▶ Your objective
Comb the records below for the string "will" and copy each line where it turns up.

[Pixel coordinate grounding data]
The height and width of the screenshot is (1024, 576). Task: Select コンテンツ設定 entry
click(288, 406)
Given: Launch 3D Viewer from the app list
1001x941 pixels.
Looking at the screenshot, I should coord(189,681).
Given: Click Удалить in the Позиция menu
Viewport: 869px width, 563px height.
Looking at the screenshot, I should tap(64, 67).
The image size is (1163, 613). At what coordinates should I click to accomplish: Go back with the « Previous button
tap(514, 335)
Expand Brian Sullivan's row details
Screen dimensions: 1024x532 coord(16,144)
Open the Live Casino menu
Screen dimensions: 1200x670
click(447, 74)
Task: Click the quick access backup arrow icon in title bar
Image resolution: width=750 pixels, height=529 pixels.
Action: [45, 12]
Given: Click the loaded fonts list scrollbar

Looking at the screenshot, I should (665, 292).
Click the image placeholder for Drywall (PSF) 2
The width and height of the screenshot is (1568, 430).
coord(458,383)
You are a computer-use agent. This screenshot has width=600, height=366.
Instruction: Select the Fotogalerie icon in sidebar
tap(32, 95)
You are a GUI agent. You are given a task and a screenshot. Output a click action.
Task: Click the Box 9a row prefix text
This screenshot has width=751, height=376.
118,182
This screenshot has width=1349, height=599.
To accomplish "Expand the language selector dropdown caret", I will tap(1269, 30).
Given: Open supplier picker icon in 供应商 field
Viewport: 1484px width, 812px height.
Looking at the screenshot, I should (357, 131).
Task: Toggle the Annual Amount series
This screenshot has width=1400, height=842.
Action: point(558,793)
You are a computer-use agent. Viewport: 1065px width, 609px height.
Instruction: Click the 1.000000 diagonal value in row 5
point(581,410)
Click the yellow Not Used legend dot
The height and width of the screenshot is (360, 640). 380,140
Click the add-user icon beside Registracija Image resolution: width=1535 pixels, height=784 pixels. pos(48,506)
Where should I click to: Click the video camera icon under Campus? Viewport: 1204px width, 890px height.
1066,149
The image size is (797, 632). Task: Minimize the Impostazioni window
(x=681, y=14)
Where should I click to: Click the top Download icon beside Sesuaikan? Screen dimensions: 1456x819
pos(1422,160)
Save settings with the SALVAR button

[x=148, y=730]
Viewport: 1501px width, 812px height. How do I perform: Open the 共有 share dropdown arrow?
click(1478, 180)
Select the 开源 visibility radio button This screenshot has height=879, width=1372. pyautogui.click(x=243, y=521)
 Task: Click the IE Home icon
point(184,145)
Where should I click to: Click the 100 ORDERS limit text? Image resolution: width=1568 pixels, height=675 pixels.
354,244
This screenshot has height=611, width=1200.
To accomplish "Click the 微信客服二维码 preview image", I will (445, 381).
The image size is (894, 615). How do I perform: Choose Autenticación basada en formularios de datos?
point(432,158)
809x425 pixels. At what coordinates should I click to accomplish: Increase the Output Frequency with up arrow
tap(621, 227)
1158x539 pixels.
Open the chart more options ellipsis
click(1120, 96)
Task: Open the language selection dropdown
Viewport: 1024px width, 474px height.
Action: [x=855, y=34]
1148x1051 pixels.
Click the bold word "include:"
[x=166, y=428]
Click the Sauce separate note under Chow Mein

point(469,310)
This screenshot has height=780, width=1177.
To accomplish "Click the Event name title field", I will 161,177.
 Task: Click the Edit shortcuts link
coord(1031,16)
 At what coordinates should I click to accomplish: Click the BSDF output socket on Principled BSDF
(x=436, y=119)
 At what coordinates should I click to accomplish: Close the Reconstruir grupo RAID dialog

▶ Exercise answer
To accomplish "Expand the language selector dropdown caret", I will tap(1269, 30).
To accomplish "Click the 微信客服二维码 preview image", I will (445, 381).
To accomplish "Click the Event name title field", I will 161,177.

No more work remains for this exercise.